Graham Reid | | <1 min read
It seems absurd to say it -- but others have -- that this solo concert in Oslo by pianist Paul Bley is a career highlight.
Absurd, because at the time of this recording in 2008 he was 75.
But this astonishing tour-de-force finds him freely improvising in a way that is filled with daring runs, endlessly melodic extrapolations from the smallest of ideas and a muscularity leavened by an intuitive sense of spacial architecture that is quite thrilling.
Halfway through the 17 minute opening piece Far North he gently takes the mood down from wrestling out rippling runs into the most spare pointillism before letting cascades of notes flow through him and hiking the piece up another notch.

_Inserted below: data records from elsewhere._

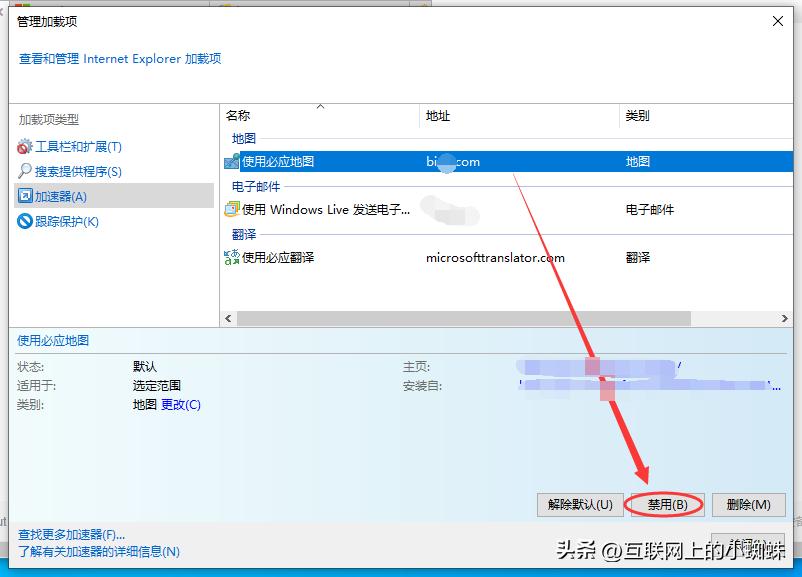The image size is (802, 577).
Task: Click the 使用必应地图 accelerator icon
Action: click(x=232, y=160)
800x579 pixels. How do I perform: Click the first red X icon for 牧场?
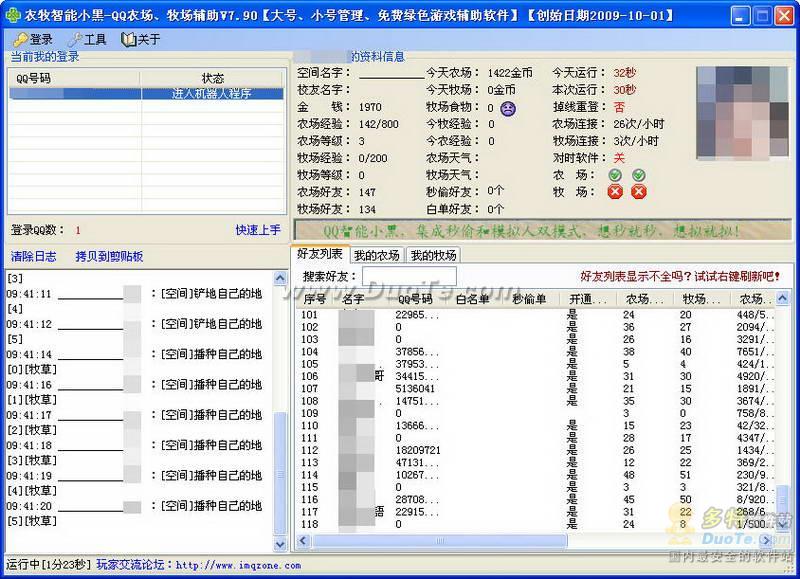616,192
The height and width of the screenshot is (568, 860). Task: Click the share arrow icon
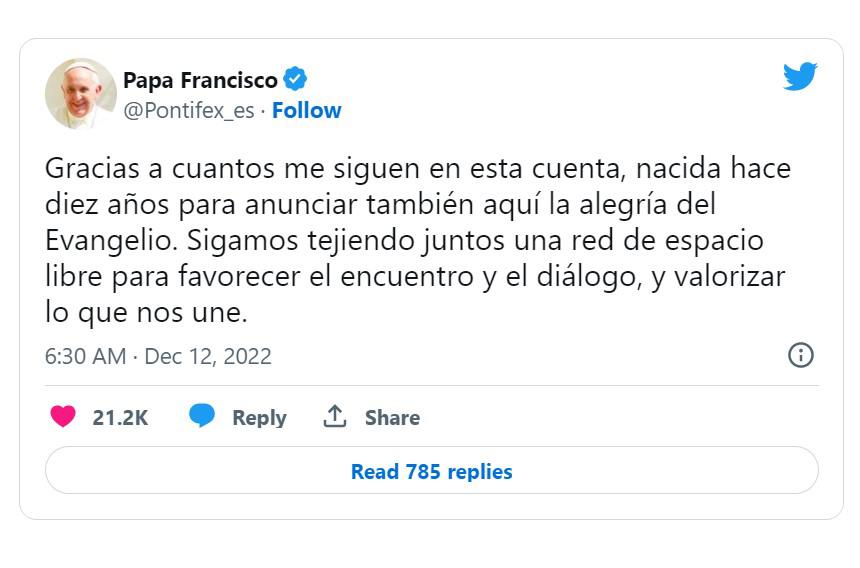[x=334, y=416]
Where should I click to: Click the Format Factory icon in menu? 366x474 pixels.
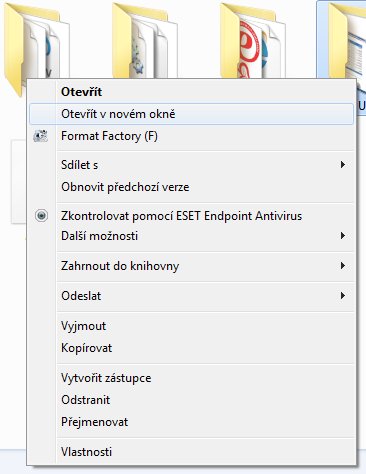(x=41, y=136)
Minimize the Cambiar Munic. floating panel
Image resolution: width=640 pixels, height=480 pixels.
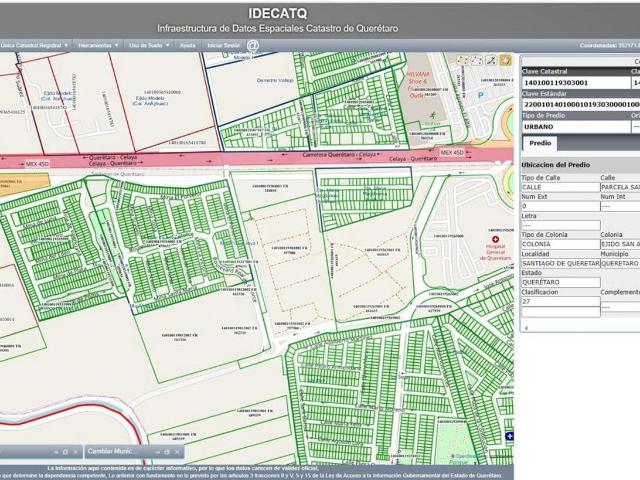(x=158, y=452)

At one moment he can be as sensitive as Bill Evans, at another like the young and adventurous Keith Jarrett and another Cecil Taylor at his most pugilistic . . . but he always sounds like himself, a man for whom the keyboard is wide open with possibilities.
The final piece is a jaunty and playful take on Sonny Rollins' Pent-Up House . . . but to get to that jigsaw puzzle of notes and crashing chords you have been taken on a journey where Bley never once falls back on a cliche, looks for a soft option or tries to find an easy way out.
This is improvised and restlessly inventive piano playing on the highest plane.